▶ Entries supplied:
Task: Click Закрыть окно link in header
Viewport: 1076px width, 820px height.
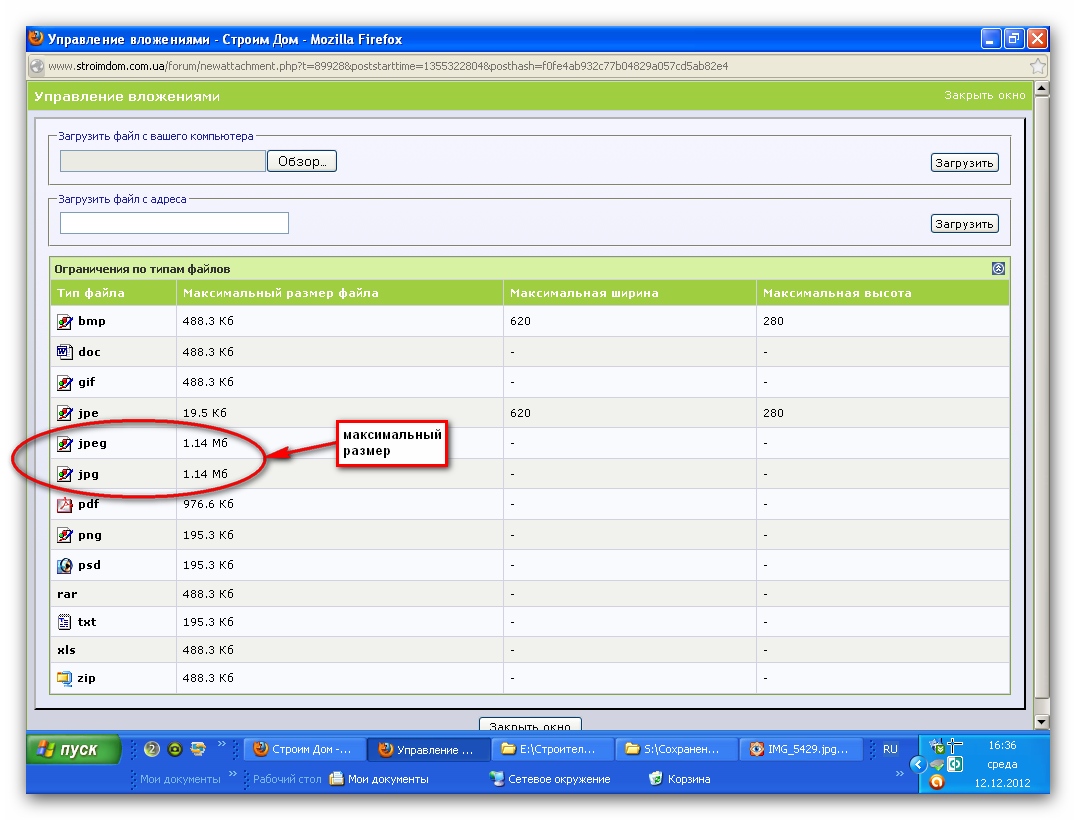Action: (985, 95)
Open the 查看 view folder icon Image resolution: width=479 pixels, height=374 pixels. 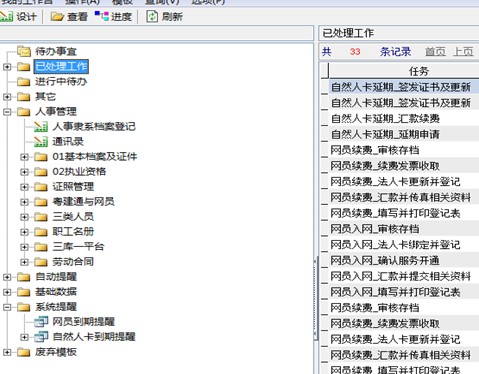[57, 16]
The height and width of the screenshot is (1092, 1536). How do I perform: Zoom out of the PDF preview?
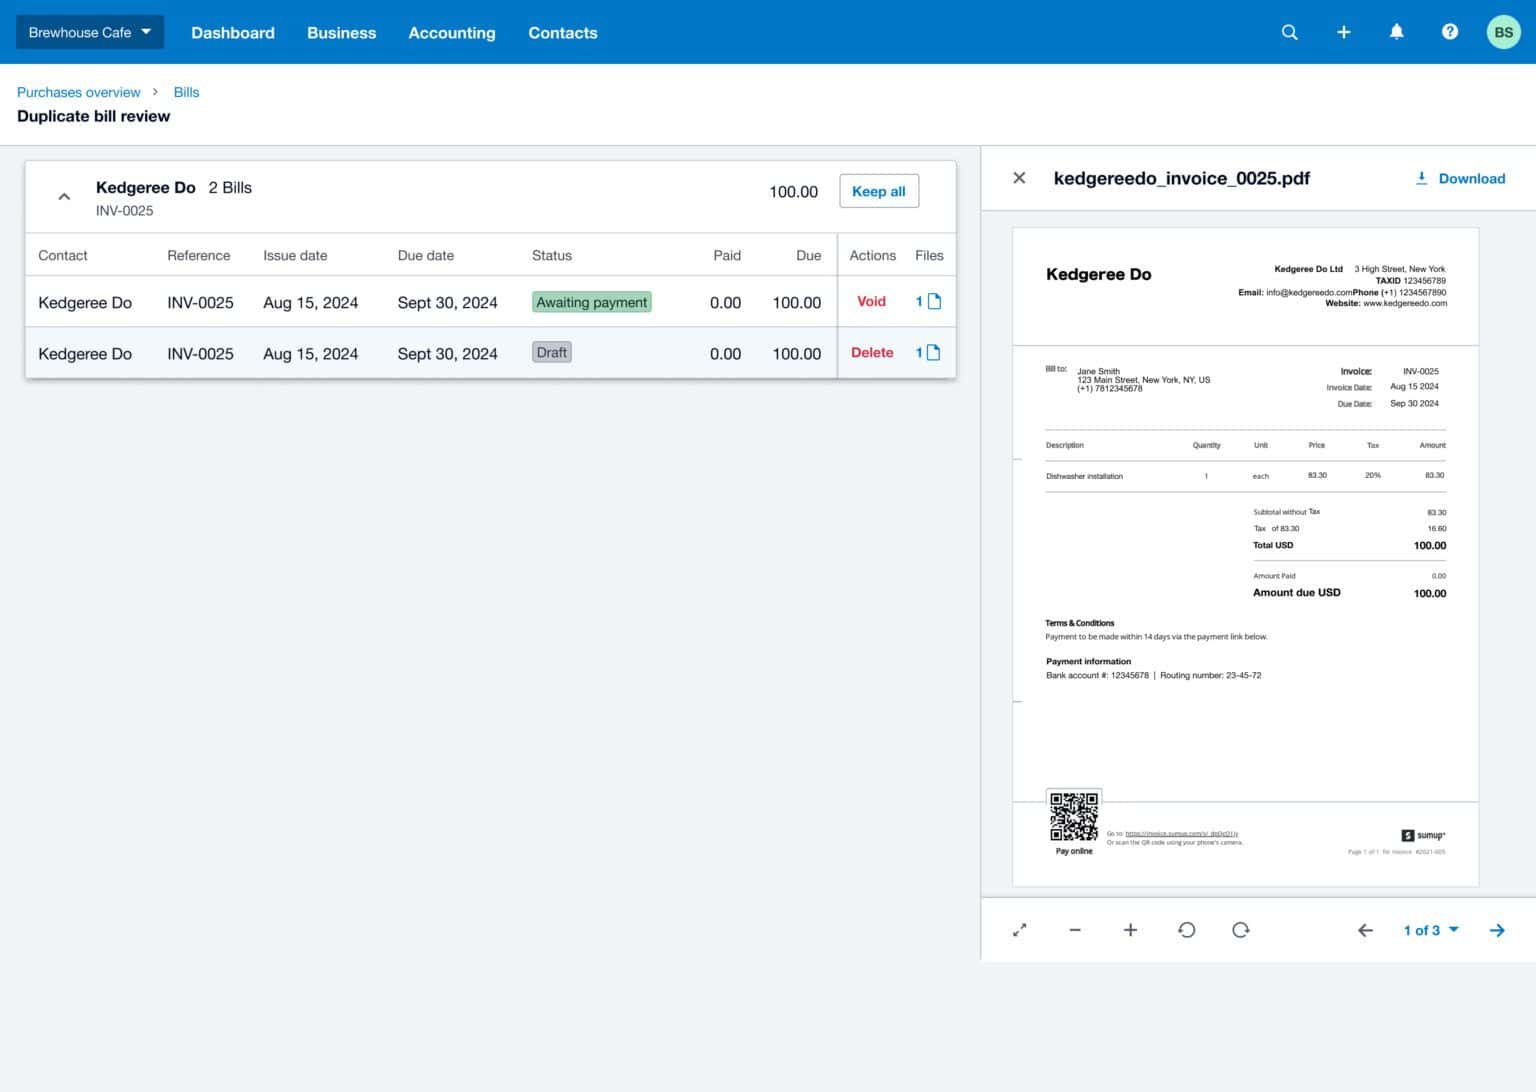click(1074, 930)
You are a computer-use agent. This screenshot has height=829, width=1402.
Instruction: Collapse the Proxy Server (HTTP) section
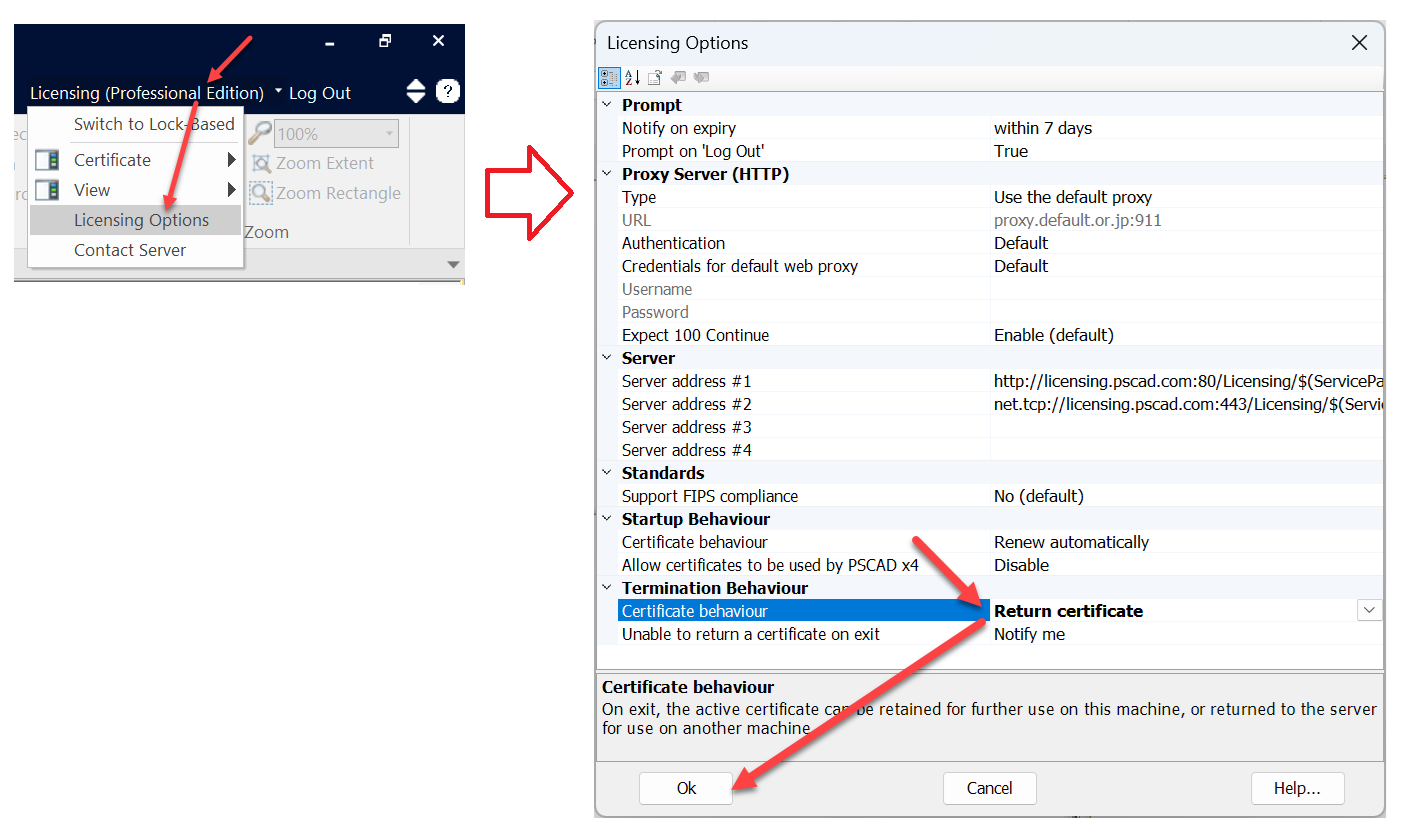607,174
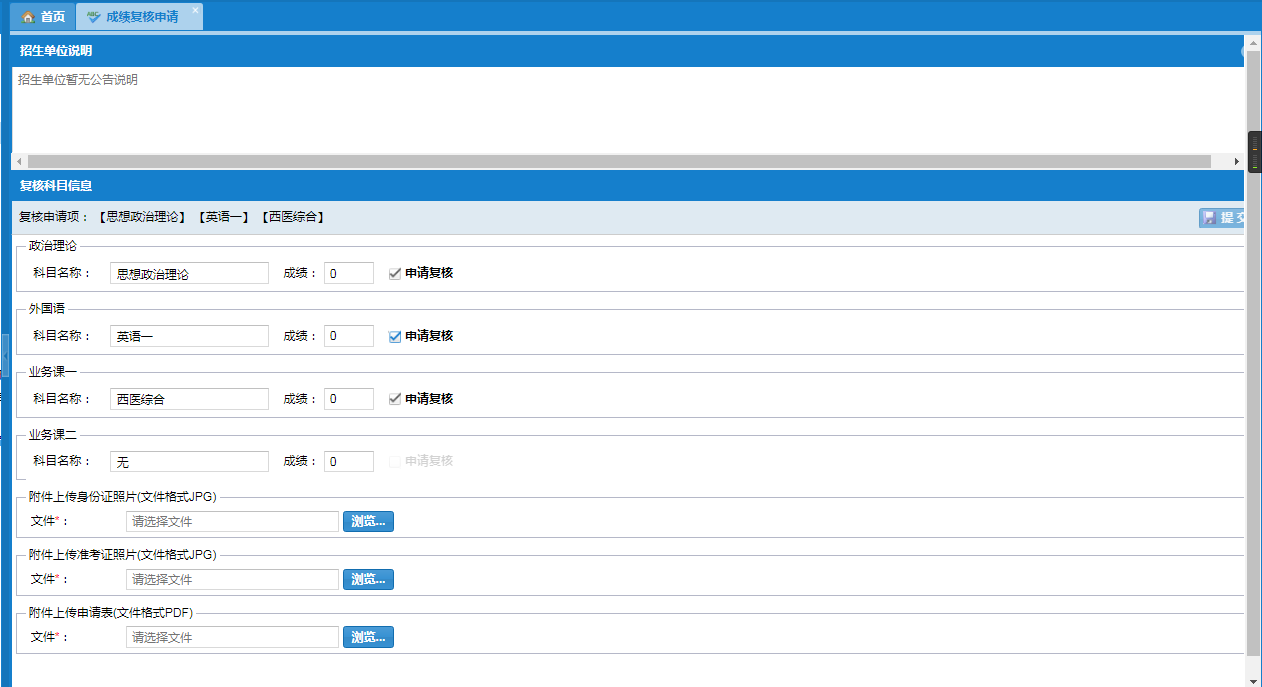Image resolution: width=1262 pixels, height=687 pixels.
Task: Click the up arrow of vertical scrollbar
Action: pyautogui.click(x=1253, y=42)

▶ What needs to be done:
A word-for-word copy is needed of the lines from the line holding "You are a computer-use" through the end of the records, both included, excluding every picture.

▶ Answer box:
You are a computer-use agent. This screenshot has height=829, width=1402.
Instruction: Collapse the Proxy Server (HTTP) section
607,174
Image resolution: width=1262 pixels, height=687 pixels.
Task: Click the up arrow of vertical scrollbar
Action: pyautogui.click(x=1253, y=42)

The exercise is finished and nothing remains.